Prevent references to invalid relation pages after fresh promotion

If a standby crashes after promotion before having completed its first post-recovery checkpoint, then the minimal recovery point which marks the LSN position where the cluster is able to reach consistency may be set to a position older than the first end-of-recovery checkpoint while all the WAL available should be replayed. This leads to the instance thinking that it contains inconsistent pages, causing a PANIC and a hard instance crash even if all the WAL available has not been replayed for certain sets of records replayed. When in crash recovery, minRecoveryPoint is expected to always be set to InvalidXLogRecPtr, which forces the recovery to replay all the WAL available, so this commit makes sure that the local copy of minRecoveryPoint from the control file is initialized properly and stays as it is while crash recovery is performed. Once switching to archive recovery or if crash recovery finishes, then the local copy minRecoveryPoint can be safely updated. Pavan Deolasee has reported and diagnosed the failure in the first place, and the base fix idea to rely on the local copy of minRecoveryPoint comes from Kyotaro Horiguchi, which has been expanded into a full-fledged patch by me. The test included in this commit has been written by Álvaro Herrera and Pavan Deolasee, which I have modified to make it faster and more reliable with sleep phases. Backpatch down to all supported versions where the bug appears, aka 9.3 which is where the end-of-recovery checkpoint is not run by the startup process anymore. The test gets easily supported down to 10, still it has been tested on all branches.
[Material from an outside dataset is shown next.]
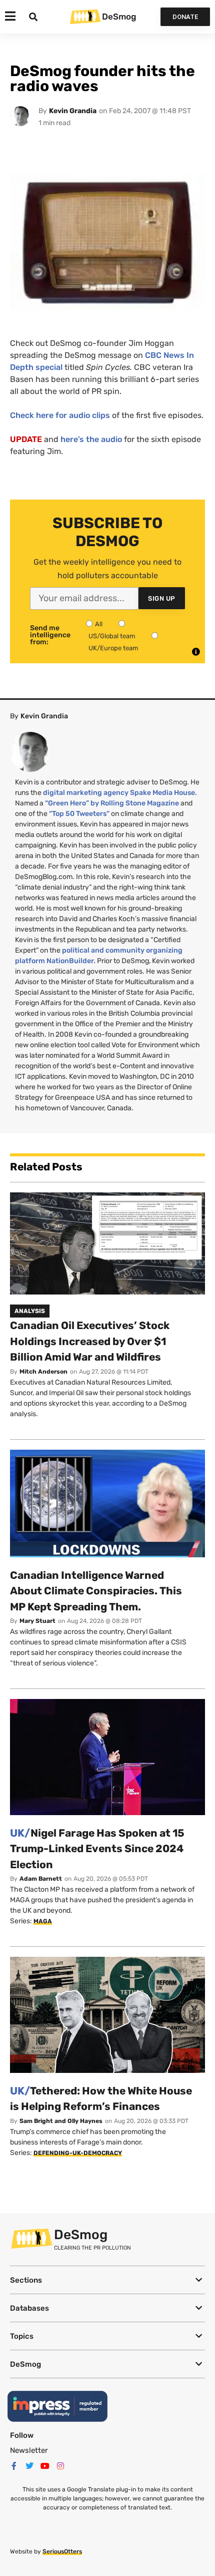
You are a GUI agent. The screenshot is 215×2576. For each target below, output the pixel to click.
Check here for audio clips (60, 415)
Reported-by: Pavan Deolasee Diagnosed-by: Pavan Deolasee Reviewed-by: Pavan Deolasee, Kyotaro Horiguchi Author: Michael Paquier, Kyotaro Horiguchi, Pavan Deolasee, Álvaro Herrera Discussion: https://postgr.es/m/CABOikdPOewjNL=05K5CbNMxnNtXnQjhTx2F--4p4ruorCjukbA@mail.gmail.com
2025-07-18 17:42:25 +03:00 · 2018-07-05 10:46:18 +09:00
parent 249126e761
commit 3c64dcb1e3
2 changed files with 157 additions and 31 deletions
--- a/src/test/recovery/t/015_promotion_pages.pl
+++ b/src/test/recovery/t/015_promotion_pages.pl
@ -0,0 +1,87 @@
+# Test for promotion handling with WAL records generated post-promotion
+# before the first checkpoint is generated.  This test case checks for
+# invalid page references at replay based on the minimum consistent
+# recovery point defined.
+use strict;
+use warnings;
+use PostgresNode;
+use TestLib;
+use Test::More tests => 1;
+
+# Initialize primary node
+my $alpha = get_new_node('alpha');
+$alpha->init(allows_streaming => 1);
+# Setting wal_log_hints to off is important to get invalid page
+# references.
+$alpha->append_conf("postgresql.conf", <<EOF);
+wal_log_hints = off
+EOF
+
+# Start the primary
+$alpha->start;
+
+# setup/start a standby
+$alpha->backup('bkp');
+my $bravo = get_new_node('bravo');
+$bravo->init_from_backup($alpha, 'bkp', has_streaming => 1);
+$bravo->append_conf('postgresql.conf', <<EOF);
+checkpoint_timeout=1h
+checkpoint_completion_target=0.9
+EOF
+$bravo->start;
+
+# Dummy table for the upcoming tests.
+$alpha->safe_psql('postgres', 'create table test1 (a int)');
+$alpha->safe_psql('postgres', 'insert into test1 select generate_series(1, 10000)');
+
+# take a checkpoint
+$alpha->safe_psql('postgres', 'checkpoint');
+
+# The following vacuum will set visibility map bits and create
+# problematic WAL records.
+$alpha->safe_psql('postgres', 'vacuum verbose test1');
+# Wait for last record to have been replayed on the standby.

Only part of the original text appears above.